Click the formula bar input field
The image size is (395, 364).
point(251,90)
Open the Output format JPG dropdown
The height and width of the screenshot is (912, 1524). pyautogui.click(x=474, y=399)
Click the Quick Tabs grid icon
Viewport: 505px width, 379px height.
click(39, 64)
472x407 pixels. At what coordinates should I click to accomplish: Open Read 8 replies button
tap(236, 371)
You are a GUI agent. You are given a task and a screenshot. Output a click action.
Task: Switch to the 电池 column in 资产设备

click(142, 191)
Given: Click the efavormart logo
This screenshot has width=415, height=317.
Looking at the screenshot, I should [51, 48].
* * *
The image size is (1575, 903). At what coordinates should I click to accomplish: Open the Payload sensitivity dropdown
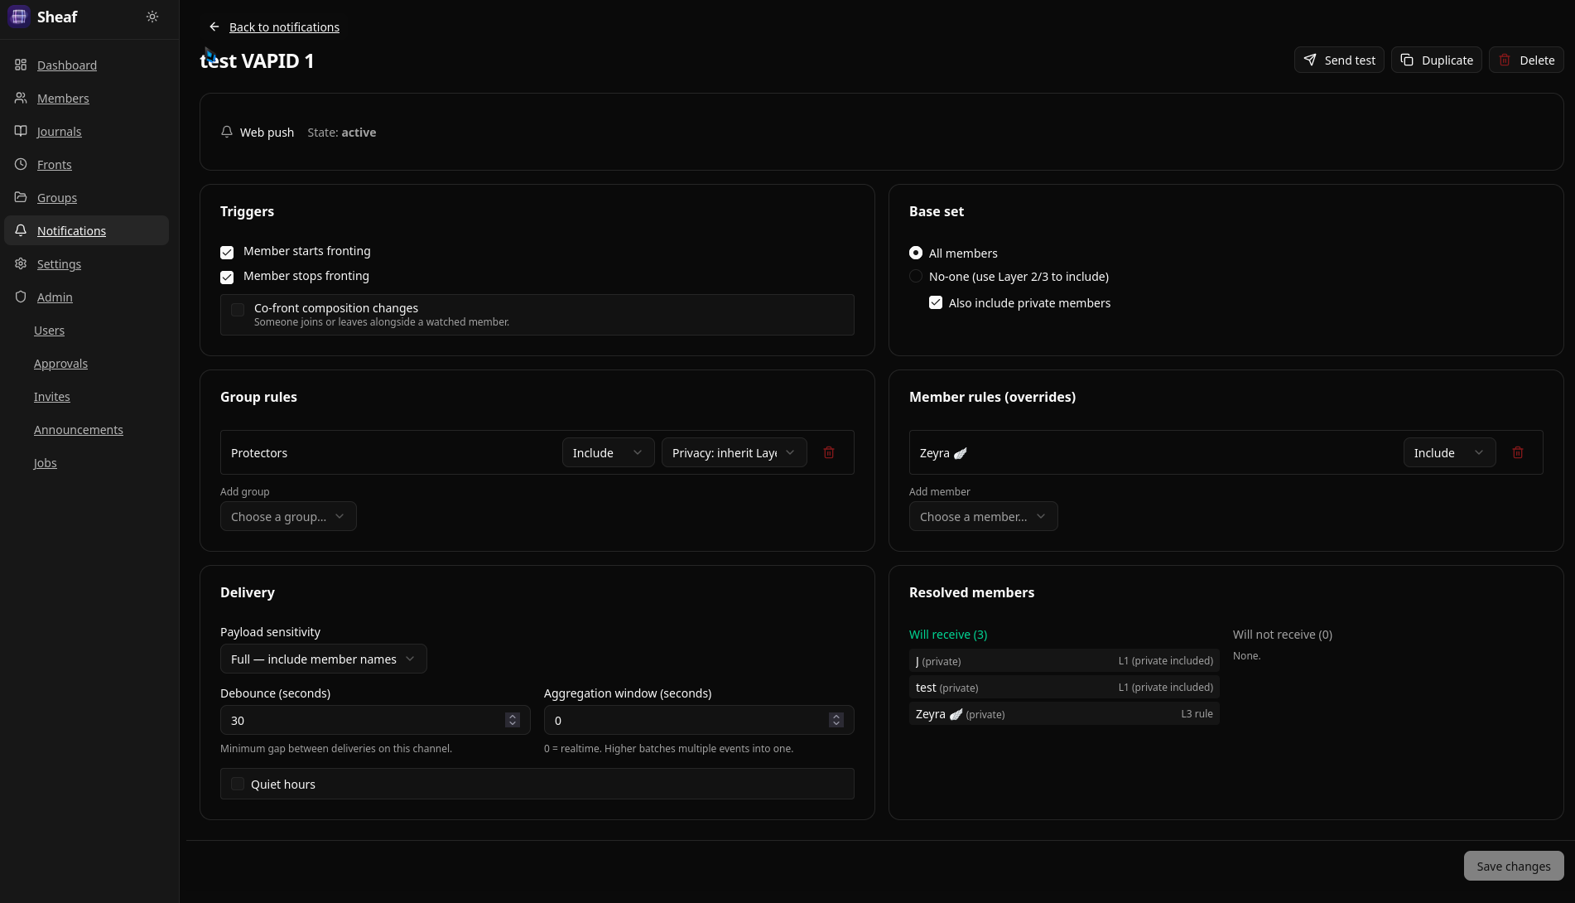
==
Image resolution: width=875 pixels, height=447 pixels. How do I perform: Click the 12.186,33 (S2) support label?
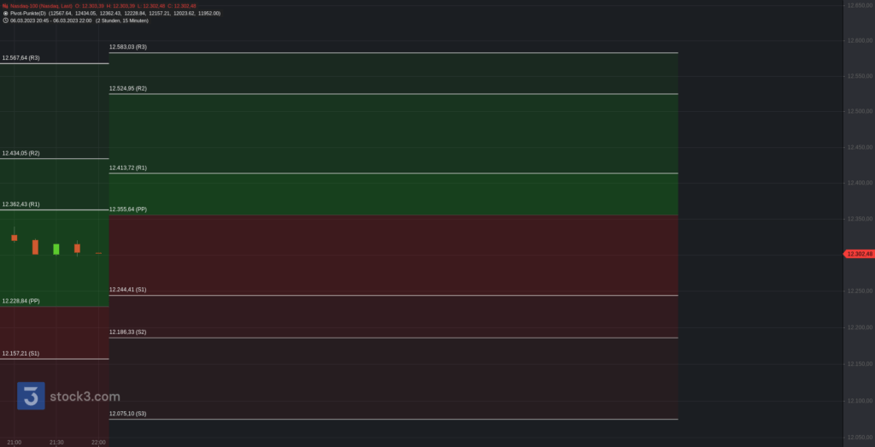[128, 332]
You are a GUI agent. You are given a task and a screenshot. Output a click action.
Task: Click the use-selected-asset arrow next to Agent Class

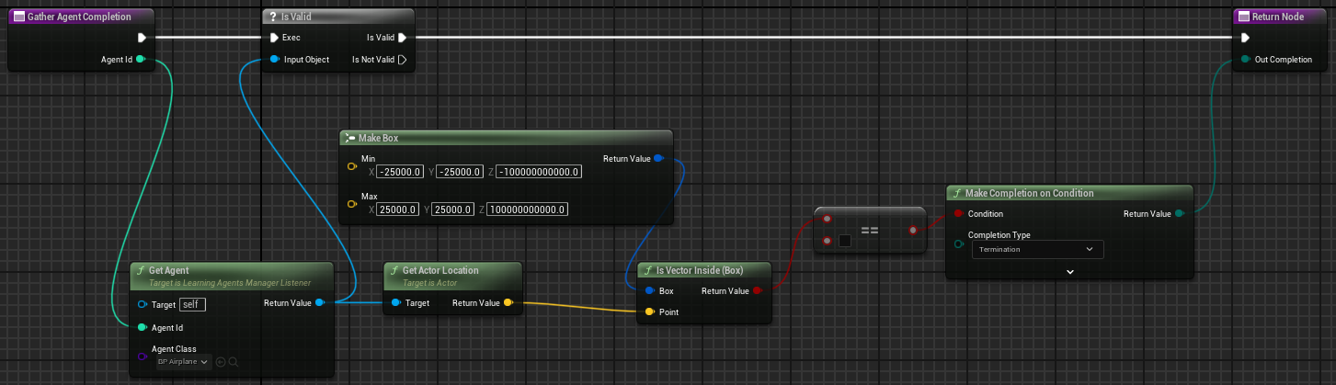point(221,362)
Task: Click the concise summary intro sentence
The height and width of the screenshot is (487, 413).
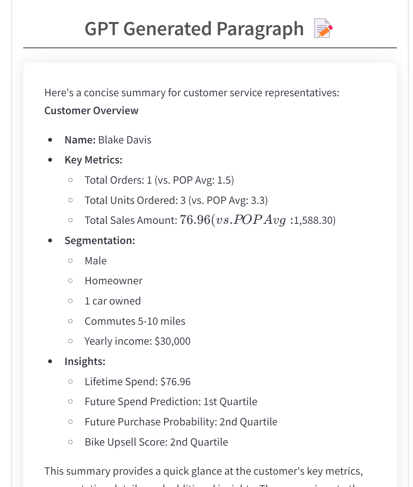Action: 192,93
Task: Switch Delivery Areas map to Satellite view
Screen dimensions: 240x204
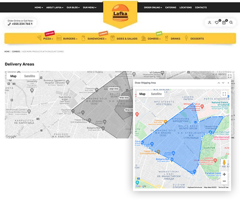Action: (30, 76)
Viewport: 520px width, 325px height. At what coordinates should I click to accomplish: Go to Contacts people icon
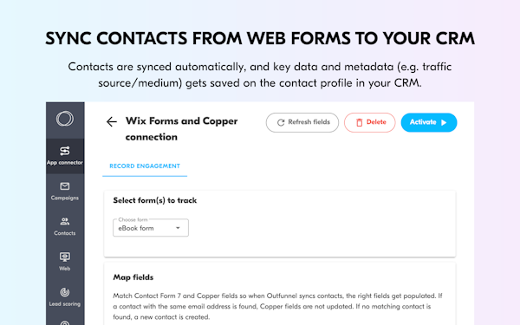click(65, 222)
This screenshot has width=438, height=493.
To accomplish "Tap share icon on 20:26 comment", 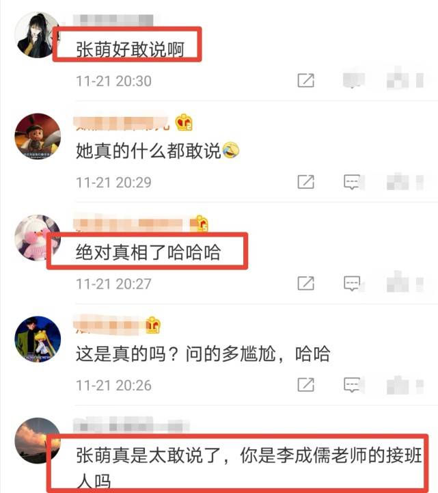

### [Your task]
In the data above, take the line with "Screen dimensions: 240x204", the line with "share icon on", and every line between, and set them down exactly without pictures.

### [Answer to the exercise]
Screen dimensions: 240x204
Action: (30, 76)
Viewport: 520px width, 325px height. At what coordinates should I click to accomplish: Go to Contacts people icon
click(65, 222)
This screenshot has width=438, height=493.
To accomplish "Tap share icon on 20:26 comment", 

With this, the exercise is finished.